Stored data entries:
- Opening Delimiter -

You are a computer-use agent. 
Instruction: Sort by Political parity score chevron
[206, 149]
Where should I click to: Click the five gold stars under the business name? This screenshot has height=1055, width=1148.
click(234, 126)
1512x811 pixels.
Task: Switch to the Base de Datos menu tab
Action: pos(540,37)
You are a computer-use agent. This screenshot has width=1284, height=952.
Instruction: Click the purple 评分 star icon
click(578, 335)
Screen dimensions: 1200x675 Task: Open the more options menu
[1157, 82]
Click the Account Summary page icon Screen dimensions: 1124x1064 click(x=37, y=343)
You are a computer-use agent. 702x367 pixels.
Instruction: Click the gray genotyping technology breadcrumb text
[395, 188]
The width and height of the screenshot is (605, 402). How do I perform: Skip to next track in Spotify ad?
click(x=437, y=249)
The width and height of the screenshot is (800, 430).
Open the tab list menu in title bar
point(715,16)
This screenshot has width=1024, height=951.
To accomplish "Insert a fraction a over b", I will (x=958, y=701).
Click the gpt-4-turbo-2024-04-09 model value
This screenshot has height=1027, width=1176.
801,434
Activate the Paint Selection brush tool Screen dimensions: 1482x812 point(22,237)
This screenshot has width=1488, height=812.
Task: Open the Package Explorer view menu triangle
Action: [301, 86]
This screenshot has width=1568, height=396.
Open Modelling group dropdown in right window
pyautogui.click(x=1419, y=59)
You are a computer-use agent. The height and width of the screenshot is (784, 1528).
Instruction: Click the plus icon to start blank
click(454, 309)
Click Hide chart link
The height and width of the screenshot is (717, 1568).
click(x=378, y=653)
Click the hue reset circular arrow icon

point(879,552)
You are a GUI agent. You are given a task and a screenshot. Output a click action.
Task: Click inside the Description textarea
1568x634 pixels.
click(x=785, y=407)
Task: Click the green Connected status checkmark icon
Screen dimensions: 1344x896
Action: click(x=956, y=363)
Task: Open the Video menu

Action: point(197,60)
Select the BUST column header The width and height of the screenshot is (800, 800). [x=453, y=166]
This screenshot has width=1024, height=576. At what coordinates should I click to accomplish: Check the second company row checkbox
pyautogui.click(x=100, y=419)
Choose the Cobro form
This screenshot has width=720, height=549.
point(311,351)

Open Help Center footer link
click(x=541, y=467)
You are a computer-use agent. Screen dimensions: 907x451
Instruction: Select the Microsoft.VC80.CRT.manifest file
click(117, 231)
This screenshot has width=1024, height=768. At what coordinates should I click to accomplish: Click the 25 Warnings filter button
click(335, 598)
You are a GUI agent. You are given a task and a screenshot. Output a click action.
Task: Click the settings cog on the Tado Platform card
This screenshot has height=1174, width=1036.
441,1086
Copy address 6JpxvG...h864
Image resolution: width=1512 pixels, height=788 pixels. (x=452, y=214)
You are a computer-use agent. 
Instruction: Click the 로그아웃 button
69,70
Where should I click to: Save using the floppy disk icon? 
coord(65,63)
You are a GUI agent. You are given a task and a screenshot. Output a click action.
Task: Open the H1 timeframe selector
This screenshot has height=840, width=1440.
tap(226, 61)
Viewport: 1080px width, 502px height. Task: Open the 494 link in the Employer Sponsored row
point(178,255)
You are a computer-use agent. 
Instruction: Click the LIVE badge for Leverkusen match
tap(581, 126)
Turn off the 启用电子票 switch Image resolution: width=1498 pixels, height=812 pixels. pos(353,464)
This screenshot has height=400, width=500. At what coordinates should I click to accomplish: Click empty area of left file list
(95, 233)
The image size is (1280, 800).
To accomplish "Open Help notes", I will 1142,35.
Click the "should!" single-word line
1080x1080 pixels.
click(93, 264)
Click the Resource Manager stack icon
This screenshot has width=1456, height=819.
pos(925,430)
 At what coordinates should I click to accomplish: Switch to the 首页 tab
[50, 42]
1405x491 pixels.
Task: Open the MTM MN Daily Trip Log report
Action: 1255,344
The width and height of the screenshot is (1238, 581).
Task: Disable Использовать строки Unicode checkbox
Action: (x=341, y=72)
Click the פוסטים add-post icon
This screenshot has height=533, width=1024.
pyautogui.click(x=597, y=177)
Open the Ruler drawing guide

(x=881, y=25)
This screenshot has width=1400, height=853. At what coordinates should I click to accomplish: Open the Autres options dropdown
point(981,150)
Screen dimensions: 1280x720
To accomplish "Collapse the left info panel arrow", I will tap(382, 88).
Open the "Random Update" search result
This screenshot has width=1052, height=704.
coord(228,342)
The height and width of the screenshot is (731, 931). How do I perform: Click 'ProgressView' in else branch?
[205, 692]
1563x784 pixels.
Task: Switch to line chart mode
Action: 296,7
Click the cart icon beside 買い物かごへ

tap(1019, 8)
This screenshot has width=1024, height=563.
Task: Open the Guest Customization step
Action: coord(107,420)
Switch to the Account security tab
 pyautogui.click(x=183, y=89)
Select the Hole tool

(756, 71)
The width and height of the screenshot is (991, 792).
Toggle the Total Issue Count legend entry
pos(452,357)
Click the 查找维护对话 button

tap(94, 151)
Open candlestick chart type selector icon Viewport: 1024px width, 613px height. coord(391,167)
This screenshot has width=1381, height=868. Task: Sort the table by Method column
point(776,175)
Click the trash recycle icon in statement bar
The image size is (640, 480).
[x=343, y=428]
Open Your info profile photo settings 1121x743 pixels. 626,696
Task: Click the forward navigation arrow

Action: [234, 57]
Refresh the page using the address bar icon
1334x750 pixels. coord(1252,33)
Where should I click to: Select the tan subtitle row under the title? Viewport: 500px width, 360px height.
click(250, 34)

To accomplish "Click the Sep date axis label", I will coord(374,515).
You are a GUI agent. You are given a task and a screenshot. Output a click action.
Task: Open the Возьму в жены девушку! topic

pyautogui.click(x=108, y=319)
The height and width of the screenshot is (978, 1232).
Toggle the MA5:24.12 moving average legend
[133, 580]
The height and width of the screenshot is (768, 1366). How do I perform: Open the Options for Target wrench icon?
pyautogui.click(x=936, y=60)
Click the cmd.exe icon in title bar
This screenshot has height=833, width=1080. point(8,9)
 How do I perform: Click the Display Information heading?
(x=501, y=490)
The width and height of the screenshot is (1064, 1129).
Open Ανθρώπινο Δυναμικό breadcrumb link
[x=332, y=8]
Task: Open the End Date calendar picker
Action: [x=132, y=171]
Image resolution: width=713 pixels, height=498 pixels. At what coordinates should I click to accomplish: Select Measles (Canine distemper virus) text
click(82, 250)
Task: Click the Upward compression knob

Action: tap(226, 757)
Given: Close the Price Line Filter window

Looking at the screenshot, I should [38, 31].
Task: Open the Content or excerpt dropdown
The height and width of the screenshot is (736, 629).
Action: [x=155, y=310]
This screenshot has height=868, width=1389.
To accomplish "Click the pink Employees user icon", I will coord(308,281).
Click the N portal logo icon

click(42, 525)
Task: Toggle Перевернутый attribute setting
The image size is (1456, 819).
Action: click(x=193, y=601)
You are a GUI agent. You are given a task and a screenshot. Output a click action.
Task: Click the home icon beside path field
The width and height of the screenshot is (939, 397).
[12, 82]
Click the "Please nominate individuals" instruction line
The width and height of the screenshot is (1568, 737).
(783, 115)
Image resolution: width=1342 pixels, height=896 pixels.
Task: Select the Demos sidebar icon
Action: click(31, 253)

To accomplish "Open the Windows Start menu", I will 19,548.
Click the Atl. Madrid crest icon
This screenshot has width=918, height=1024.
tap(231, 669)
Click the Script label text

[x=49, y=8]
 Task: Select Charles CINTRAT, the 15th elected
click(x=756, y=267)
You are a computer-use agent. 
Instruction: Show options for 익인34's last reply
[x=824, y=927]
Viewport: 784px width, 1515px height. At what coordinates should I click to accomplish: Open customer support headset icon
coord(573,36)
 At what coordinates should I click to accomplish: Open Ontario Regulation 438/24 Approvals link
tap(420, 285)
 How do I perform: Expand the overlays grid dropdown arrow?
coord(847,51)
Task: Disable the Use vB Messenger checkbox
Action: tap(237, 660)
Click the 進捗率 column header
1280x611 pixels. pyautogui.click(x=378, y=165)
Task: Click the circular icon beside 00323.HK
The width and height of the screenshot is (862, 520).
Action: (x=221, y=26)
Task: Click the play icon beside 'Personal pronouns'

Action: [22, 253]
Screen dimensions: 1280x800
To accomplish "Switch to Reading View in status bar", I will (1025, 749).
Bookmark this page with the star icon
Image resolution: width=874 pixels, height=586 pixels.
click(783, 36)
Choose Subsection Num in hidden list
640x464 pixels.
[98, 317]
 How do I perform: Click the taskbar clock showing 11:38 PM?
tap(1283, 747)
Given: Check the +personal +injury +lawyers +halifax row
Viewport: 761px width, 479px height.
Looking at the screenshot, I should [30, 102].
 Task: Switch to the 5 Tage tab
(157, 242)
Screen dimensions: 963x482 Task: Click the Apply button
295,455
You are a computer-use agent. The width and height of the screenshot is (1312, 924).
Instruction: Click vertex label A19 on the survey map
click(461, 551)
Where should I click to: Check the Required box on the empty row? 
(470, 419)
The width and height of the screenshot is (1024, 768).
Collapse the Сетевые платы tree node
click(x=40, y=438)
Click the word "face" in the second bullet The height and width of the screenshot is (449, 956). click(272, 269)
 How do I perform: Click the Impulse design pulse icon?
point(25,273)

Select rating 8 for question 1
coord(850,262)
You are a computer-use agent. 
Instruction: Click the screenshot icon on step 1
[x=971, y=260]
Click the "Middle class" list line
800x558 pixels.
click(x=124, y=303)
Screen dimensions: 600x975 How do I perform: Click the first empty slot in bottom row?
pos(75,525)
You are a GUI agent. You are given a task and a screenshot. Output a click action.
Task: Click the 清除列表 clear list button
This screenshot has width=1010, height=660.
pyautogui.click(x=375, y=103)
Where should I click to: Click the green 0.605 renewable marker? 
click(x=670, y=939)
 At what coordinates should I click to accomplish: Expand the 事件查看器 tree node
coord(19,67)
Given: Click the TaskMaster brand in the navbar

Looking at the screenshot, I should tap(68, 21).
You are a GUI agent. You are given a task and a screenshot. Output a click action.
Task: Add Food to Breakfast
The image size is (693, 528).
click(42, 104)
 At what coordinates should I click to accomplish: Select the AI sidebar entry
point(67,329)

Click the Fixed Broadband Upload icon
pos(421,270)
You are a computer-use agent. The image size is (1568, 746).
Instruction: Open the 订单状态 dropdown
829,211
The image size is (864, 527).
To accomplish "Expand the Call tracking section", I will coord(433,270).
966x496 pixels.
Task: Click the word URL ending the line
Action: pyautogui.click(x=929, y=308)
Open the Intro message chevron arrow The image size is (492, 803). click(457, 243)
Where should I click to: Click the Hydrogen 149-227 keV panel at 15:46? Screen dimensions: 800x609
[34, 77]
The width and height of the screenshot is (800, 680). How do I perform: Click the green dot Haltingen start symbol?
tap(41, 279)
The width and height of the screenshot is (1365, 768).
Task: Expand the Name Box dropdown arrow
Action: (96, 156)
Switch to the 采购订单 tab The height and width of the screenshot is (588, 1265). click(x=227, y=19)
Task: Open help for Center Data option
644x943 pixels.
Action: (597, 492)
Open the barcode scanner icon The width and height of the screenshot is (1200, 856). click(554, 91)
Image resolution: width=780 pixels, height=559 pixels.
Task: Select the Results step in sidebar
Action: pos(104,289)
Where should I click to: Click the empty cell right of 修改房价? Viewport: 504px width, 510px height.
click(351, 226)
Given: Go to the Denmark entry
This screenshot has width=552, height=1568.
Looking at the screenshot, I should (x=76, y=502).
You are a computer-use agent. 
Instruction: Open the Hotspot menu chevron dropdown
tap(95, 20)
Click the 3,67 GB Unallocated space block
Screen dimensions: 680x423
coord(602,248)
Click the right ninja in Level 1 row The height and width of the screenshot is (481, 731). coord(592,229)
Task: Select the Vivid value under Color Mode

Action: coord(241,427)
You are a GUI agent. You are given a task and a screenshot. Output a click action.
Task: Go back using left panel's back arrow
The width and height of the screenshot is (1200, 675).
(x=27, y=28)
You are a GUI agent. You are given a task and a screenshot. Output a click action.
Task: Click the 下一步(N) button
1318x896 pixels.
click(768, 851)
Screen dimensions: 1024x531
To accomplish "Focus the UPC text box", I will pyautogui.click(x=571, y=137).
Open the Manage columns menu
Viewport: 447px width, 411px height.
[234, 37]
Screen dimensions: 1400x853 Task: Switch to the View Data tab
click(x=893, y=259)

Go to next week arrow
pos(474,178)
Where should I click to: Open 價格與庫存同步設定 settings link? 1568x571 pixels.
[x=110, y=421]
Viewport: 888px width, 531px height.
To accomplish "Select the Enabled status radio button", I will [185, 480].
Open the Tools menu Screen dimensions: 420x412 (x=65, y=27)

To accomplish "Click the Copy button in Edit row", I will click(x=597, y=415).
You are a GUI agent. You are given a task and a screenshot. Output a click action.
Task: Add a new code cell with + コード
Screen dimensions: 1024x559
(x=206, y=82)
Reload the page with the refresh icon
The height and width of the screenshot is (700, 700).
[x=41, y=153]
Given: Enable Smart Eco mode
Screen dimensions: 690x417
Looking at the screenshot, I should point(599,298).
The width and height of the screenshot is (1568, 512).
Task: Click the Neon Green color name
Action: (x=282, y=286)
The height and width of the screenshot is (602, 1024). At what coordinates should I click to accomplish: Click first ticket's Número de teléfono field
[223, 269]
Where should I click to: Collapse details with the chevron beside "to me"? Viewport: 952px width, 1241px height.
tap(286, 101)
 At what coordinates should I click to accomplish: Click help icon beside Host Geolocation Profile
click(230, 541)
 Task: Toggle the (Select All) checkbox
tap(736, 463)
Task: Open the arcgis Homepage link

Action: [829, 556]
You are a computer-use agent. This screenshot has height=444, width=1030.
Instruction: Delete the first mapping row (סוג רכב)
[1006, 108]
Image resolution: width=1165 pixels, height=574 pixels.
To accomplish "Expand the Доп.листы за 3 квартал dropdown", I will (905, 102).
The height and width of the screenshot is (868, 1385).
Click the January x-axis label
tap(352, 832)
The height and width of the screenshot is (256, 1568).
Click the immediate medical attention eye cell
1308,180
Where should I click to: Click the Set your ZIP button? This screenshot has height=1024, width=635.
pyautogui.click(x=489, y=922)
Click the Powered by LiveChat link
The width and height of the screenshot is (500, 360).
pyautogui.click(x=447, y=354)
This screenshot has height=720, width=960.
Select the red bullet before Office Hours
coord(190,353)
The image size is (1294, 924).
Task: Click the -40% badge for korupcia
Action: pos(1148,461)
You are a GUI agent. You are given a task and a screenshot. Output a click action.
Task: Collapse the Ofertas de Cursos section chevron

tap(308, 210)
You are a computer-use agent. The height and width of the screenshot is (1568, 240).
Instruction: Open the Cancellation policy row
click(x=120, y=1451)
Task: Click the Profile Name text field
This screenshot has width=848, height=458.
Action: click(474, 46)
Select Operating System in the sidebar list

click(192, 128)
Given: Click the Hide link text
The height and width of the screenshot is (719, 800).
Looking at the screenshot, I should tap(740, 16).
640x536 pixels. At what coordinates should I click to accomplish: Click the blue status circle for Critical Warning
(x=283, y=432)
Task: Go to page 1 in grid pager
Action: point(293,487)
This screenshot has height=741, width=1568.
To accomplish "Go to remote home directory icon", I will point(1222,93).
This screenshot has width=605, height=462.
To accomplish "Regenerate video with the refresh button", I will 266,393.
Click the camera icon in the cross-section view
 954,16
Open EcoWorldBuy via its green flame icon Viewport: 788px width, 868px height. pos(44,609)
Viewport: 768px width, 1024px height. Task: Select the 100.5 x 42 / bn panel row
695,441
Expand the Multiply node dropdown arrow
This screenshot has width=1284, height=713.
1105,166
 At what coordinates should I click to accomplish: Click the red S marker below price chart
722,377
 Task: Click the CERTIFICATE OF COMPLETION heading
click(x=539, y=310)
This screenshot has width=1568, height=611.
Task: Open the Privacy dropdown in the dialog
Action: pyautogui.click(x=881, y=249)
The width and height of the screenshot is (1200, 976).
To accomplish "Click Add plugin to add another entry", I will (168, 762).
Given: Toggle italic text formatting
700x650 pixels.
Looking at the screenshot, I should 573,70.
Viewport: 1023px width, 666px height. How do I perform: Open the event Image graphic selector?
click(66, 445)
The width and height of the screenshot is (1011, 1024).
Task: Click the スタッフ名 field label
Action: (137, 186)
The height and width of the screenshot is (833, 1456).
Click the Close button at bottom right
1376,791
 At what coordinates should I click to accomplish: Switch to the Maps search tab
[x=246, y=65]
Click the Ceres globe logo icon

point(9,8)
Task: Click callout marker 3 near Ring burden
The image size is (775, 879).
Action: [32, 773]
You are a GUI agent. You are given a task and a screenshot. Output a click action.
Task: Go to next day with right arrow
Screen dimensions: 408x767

- Closing Delimiter -

→ **Task brief**
Take the line containing "Task: Go to next day with right arrow" as the start and the last line of the data as the end, and reproduce that range exactly.

→ **Worked solution**
Task: Go to next day with right arrow
Screen dimensions: 408x767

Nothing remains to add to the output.